Vulnerability intelligence

CVE-2025-53770 involves a deserialization of untrusted data vulnerability within on-premises Microsoft SharePoint Server. This flaw allows an unauthorized attacker to execute code over a network. Microsoft is aware that an exploit for this vulnerability is currently in the wild. Microsoft is actively preparing and testing a comprehensive update to address CVE-2025-53770. In the meantime, it is recommended that organizations review and apply the mitigations specified in Microsoft's CVE documentation to protect against potential exploitation.

CVE-2025-53771 is a spoofing vulnerability affecting Microsoft Office SharePoint. It stems from an improper limitation of a pathname to a restricted directory, also known as a 'path traversal'. This vulnerability allows an authorized attacker to perform spoofing over a network. The vulnerability exists in on-premises SharePoint Servers and does not impact SharePoint Online in Microsoft 365. Microsoft has released updates to address this vulnerability, with the update including more robust protections than previous updates for similar vulnerabilities. It is related to other SharePoint vulnerabilities like CVE-2025-49706, and can be chained with other vulnerabilities to achieve remote code execution.

CVE-2025-53816 is a vulnerability affecting 7-Zip, a file archiving tool. Specifically, it's a heap buffer overflow found in the RAR5 decoder component. This flaw can be triggered when 7-Zip attempts to process specially crafted RAR5 archive files. The vulnerability stems from a miscalculation in memory operations during the recovery of corrupted archive items, leading to a write of zero bytes beyond the allocated buffer. By exploiting this, an attacker can cause memory corruption and potentially crash the application or system, resulting in a denial-of-service condition. 7-Zip version 25.0.0 addresses this vulnerability.

CVE-2025-2776 is an unauthenticated XML External Entity (XXE) vulnerability found in SysAid On-Prem versions at or below 23.3.40. This vulnerability exists within the Server URL processing functionality. The XXE vulnerability allows for administrator account takeover and enables file read primitives.

CVE-2025-6558 is a vulnerability affecting Google Chrome, specifically versions prior to 138.0.7204.157. It stems from insufficient validation of untrusted input in the ANGLE and GPU components of the browser. Clément Lecigne and Vlad Stolyarov from Google's Threat Analysis Group discovered and reported the zero-day vulnerability on June 23, 2025. Successful exploitation of CVE-2025-6558 could allow a remote attacker to perform a sandbox escape via a crafted HTML page. ANGLE, which stands for "Almost Native Graphics Layer Engine," translates between Chrome's rendering engine and device-specific graphics drivers; therefore, vulnerabilities in ANGLE can allow attackers to escape Chrome's security sandbox by abusing low-level GPU operations.
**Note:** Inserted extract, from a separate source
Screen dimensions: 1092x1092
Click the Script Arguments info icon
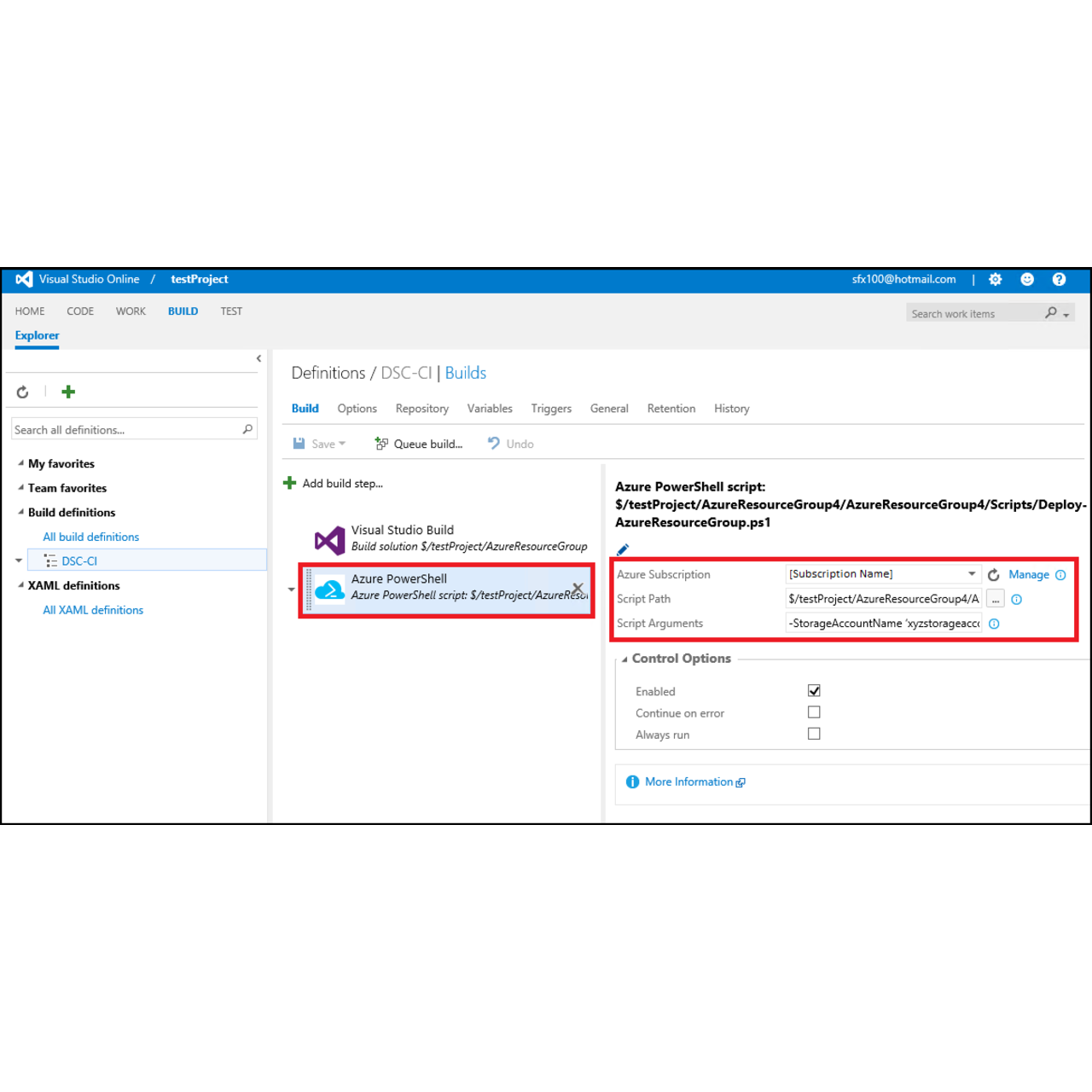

Google has released a security update to address this vulnerability, which they report has been actively exploited in the wild.

CVE-2025-54309 is a vulnerability in CrushFTP versions before 10.8.5 and 11.3.4_23. It stems from improper validation of the AS2 (Applicability Statement 2) protocol over HTTPS when the DMZ proxy feature is not in use. This mishandling allows unauthenticated remote attackers to gain administrative access to the system. Specifically, the server fails to correctly validate remote requests made to AS2 endpoints, which allows attackers to forge requests that the system interprets as coming from a trusted source, bypassing authentication checks. By sending malicious AS2 payloads over HTTPS to the exposed CrushFTP endpoint, an attacker can send administrative commands and potentially escalate privileges to execute arbitrary commands.